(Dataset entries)
········

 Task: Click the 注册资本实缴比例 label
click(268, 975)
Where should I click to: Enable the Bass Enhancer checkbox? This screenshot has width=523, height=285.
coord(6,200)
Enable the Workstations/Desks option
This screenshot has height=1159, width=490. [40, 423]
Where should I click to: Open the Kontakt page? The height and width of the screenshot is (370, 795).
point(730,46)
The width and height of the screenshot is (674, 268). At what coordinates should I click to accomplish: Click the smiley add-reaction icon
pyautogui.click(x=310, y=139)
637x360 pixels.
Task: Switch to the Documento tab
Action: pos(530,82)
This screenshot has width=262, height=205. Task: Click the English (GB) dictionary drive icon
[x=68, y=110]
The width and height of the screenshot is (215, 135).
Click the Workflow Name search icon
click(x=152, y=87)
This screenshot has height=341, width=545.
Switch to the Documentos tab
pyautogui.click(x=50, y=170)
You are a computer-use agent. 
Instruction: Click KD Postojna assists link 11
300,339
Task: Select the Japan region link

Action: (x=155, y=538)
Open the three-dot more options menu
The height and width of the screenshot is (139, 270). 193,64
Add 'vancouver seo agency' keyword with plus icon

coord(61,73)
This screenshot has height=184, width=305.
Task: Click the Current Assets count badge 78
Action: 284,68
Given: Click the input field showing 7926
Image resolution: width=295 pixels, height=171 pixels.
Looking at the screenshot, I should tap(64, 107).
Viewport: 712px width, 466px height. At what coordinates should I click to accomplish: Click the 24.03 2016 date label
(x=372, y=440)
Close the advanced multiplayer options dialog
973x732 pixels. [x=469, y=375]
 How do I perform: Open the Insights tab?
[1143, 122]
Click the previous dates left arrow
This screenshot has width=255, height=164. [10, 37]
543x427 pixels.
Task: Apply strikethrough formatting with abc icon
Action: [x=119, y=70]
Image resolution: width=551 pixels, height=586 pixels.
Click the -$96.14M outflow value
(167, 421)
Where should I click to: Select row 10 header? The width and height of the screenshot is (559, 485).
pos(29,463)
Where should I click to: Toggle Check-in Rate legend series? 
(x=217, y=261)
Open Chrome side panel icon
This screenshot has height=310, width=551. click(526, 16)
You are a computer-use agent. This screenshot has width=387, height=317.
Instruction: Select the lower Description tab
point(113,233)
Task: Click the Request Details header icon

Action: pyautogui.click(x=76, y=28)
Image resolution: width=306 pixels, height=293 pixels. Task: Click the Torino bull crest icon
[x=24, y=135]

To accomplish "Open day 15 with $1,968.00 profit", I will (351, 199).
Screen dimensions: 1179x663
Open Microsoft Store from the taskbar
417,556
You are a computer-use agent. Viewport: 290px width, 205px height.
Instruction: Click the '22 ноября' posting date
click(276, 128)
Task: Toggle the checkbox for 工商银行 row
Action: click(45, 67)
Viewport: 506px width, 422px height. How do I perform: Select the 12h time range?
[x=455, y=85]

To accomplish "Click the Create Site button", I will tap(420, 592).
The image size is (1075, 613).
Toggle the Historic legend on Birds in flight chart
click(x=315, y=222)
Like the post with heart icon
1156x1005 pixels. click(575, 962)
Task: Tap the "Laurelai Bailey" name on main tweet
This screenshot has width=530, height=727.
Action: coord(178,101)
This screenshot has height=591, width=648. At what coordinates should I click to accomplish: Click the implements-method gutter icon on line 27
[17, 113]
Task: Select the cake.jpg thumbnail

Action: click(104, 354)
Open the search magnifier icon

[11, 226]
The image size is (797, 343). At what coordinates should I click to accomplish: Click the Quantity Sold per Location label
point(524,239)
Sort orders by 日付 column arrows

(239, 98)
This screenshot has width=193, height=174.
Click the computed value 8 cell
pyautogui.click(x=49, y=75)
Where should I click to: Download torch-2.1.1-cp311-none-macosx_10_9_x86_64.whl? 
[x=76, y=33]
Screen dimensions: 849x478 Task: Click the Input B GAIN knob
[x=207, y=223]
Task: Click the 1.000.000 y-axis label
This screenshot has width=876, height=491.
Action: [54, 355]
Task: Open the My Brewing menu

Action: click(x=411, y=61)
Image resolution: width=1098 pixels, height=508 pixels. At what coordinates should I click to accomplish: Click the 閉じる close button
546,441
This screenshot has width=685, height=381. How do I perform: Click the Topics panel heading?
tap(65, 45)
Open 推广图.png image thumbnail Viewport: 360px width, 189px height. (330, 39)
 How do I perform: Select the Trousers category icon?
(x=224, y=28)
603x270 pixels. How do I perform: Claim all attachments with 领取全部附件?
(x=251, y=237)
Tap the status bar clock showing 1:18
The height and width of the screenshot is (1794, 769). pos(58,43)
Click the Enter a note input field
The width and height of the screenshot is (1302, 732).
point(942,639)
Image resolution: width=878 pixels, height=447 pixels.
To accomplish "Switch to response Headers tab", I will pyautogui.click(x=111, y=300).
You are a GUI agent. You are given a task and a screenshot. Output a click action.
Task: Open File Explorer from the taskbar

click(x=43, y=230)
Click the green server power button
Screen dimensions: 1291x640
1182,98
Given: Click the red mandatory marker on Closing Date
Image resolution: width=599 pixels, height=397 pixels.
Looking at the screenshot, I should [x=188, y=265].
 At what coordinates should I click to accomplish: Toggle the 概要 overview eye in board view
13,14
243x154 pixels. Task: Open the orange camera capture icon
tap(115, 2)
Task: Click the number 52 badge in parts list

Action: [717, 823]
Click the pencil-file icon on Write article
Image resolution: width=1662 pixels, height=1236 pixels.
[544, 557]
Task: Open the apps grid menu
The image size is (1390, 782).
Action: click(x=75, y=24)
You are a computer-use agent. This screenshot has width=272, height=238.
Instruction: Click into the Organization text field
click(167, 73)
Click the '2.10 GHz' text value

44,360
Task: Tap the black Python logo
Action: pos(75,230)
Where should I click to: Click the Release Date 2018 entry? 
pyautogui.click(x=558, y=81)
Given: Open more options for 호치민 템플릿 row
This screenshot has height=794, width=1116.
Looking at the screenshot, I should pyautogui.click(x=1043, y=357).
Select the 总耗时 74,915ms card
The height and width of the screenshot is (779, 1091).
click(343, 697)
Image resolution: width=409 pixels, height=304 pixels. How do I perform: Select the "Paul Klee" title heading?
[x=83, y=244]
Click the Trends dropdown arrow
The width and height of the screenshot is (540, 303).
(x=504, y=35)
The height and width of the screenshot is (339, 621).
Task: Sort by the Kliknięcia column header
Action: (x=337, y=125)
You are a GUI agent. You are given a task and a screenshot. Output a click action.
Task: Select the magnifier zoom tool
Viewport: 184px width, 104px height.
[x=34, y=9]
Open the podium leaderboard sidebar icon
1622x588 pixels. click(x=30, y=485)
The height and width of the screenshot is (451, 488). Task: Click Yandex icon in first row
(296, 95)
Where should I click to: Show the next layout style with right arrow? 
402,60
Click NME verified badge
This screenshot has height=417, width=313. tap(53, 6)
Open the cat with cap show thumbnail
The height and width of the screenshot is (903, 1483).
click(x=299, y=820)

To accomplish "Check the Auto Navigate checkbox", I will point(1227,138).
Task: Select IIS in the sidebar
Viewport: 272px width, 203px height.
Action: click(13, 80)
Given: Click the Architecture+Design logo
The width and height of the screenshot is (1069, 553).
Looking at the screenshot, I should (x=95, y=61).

········

Select every line above that contains the word "computer", and copy it.

* [ANSWER TO THIS EXERCISE]
You are a computer-use agent. 
You are a computer-use agent. This screenshot has width=387, height=317.
You are a computer-use agent. Viewport: 290px width, 205px height.
You are a computer-use agent. This screenshot has width=272, height=238.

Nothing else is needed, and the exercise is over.